Selection:

# Kamado Charcoal



## mosesbotbol (Sep 21, 2005)

Has anyone used Kamado Charcoal before?

Basically, it's an almost smokeless charcoal made from hardwood and coconut shells. Burns super hot and clean.

Kamado


----------



## sanfrantreat (Jan 12, 2008)

no i haven't but isn't that charcoal the one that comes with or suggested useage with the big green egg..?


----------



## mosesbotbol (Sep 21, 2005)

You can direct grill with it.

The site does a few different blends of Kamado for all types of BBQ or grilling.


----------



## Smokin Gator (Aug 17, 2008)

I have used a bag of it a while back. It was pretty good lump. I mostly use Royal Oak as it is readily available and reasonably priced. My favorite is Wicked Good Lump but it is pricey. I only use it for competition cooking.


----------



## Mark C (Sep 19, 2007)

Go here: http://www.nakedwhiz.com/

They've reviewed that brand (and many others).

Raw data:
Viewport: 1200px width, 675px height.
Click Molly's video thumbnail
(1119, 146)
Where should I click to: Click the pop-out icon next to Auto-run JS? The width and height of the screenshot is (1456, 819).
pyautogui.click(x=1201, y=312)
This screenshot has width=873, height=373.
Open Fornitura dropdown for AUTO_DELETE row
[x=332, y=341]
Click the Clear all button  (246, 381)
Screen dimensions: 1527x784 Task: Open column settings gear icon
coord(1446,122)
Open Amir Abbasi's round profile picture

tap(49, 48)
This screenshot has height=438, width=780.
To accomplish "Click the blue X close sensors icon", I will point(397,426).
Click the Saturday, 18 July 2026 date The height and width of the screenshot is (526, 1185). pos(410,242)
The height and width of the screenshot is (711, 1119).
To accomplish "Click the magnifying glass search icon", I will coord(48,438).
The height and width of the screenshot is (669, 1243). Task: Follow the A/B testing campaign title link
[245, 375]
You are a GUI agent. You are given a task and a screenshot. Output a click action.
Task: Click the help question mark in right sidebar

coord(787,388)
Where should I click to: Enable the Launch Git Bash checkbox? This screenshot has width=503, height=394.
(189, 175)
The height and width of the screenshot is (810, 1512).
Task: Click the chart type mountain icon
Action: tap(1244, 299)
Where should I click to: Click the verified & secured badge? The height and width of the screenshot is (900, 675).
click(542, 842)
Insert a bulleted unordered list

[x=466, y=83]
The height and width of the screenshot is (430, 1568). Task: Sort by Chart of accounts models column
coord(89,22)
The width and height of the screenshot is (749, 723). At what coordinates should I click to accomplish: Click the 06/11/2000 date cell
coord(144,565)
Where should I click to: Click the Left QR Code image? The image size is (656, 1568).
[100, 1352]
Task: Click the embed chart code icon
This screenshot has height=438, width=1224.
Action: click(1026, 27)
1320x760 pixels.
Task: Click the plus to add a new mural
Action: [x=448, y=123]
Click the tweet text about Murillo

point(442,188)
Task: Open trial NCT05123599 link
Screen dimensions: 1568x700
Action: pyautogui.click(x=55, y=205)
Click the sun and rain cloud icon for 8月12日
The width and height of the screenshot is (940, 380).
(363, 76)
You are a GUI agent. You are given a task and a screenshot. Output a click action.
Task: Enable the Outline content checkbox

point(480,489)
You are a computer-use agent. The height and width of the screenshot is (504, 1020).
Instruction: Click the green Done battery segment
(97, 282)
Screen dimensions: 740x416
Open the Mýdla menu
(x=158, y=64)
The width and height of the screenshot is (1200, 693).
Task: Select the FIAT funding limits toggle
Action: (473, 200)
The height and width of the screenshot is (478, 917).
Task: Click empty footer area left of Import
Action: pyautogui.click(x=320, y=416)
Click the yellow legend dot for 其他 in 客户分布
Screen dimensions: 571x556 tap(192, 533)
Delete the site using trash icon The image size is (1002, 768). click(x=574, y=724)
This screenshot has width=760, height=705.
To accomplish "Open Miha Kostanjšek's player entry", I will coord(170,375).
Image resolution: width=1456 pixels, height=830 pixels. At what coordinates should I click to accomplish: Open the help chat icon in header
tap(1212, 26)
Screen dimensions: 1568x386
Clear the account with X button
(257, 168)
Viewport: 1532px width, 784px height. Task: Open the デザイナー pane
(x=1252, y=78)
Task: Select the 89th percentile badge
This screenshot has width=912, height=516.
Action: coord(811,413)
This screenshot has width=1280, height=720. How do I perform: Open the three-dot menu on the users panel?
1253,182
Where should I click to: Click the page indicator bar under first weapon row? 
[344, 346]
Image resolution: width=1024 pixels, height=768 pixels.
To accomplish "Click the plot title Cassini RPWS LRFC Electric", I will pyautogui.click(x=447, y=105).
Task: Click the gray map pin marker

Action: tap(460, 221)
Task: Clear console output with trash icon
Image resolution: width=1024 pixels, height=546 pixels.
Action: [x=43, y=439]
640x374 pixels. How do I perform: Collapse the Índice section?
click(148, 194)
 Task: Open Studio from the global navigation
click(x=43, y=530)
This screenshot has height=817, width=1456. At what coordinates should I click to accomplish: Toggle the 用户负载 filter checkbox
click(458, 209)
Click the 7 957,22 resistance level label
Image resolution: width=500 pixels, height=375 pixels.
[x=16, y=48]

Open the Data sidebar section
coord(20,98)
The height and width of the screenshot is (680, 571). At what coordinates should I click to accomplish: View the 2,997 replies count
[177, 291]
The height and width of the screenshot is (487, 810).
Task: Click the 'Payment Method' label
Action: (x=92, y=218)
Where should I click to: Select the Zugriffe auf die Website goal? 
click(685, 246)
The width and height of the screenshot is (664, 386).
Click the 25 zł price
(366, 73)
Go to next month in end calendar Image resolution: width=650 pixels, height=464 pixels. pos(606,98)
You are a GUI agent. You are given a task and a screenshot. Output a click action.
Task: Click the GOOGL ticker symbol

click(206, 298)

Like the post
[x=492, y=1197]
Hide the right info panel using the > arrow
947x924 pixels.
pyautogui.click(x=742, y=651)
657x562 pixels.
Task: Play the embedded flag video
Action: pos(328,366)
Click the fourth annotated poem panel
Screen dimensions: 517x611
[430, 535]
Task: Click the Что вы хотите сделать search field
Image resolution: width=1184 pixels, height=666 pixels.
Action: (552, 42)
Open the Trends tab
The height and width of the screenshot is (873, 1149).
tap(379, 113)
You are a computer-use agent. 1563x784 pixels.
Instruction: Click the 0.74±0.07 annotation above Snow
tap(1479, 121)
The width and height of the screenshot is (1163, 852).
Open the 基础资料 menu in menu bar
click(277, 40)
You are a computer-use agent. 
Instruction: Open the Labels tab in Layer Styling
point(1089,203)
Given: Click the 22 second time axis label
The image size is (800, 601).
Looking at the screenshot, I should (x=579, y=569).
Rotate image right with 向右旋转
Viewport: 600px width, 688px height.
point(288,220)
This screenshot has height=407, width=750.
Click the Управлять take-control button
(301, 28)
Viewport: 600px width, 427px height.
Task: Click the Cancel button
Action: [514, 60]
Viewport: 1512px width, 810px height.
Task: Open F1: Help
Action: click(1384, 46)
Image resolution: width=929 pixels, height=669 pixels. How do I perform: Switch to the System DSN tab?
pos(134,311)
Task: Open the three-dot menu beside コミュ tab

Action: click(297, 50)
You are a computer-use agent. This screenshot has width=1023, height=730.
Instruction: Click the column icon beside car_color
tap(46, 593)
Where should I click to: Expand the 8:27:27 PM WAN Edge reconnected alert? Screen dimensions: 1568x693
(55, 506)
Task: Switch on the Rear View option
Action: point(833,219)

Problem: Please return the Kamado charcoal forum thread from above the data, reproduced word for word in its entirety.

Answer for the task:
# Kamado Charcoal



## mosesbotbol (Sep 21, 2005)

Has anyone used Kamado Charcoal before?

Basically, it's an almost smokeless charcoal made from hardwood and coconut shells. Burns super hot and clean.

Kamado


----------



## sanfrantreat (Jan 12, 2008)

no i haven't but isn't that charcoal the one that comes with or suggested useage with the big green egg..?


----------



## mosesbotbol (Sep 21, 2005)

You can direct grill with it.

The site does a few different blends of Kamado for all types of BBQ or grilling.


----------



## Smokin Gator (Aug 17, 2008)

I have used a bag of it a while back. It was pretty good lump. I mostly use Royal Oak as it is readily available and reasonably priced. My favorite is Wicked Good Lump but it is pricey. I only use it for competition cooking.


----------



## Mark C (Sep 19, 2007)

Go here: http://www.nakedwhiz.com/

They've reviewed that brand (and many others).